This is a financial promotion and is not intended to be investment advice. The content of this announcement, which has been prepared by and is the sole responsibility of the Company, has been approved by Cenkos Securities plc ("Cenkos") solely for the purposes of section 21(2)(b) of the Financial Services and Markets Act 2000 (as amended) ("FMSA").

This announcement is an advertisement and does not constitute a prospectus and investors must subscribe for or purchase any shares referred to in this announcement only on the basis of information contained in the Prospectus published by the Company (and in any supplementary prospectus) and not in reliance on this announcement. Copies of the Prospectus may, subject to any applicable law, be obtained from the registered office of the Company and will shortly be made available for viewing at the National Storage Mechanism at https://data.fca.org.uk/#/nsm/nationalstoragemechanism and on the Company's website. This announcement does not constitute, and may not be construed as, an offer to sell or an invitation to purchase investments of any description or a recommendation regarding the issue or the provision of investment advice by any party. No information set out in this announcement is intended to form the basis of any contract of sale, investment decision or any decision to purchase shares in the Company.

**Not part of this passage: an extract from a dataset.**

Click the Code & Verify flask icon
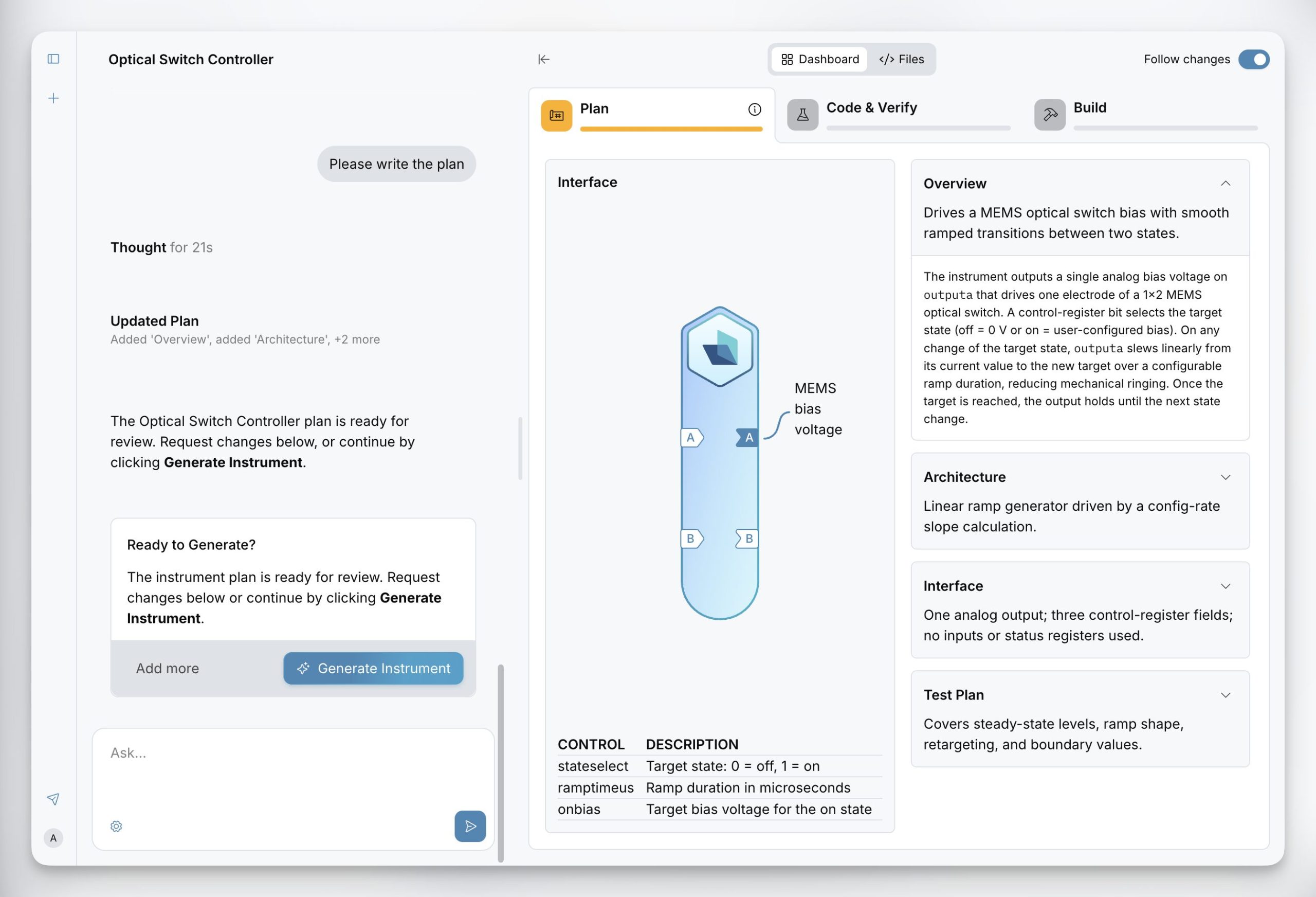Viewport: 1316px width, 897px height. coord(802,115)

Neither the content of the Company's website, nor the content on any website accessible from hyperlinks on its website for any other website, is incorporated into, or forms part of, this announcement nor, unless previously published by means of an RIS announcement, should any such content be relied upon in reaching a decision as to whether or not to acquire, continue to hold, or dispose of, securities in the Company.

The information in this announcement is for background purposes only and does not purport to be full or complete. No reliance may be placed for any purpose on the information contained in this announcement or its accuracy or completeness. The material contained in this announcement is given as at the date of its publication (unless otherwise marked) and is subject to updating, revision and amendment. In particular, any proposals referred to herein are subject to revision and amendment.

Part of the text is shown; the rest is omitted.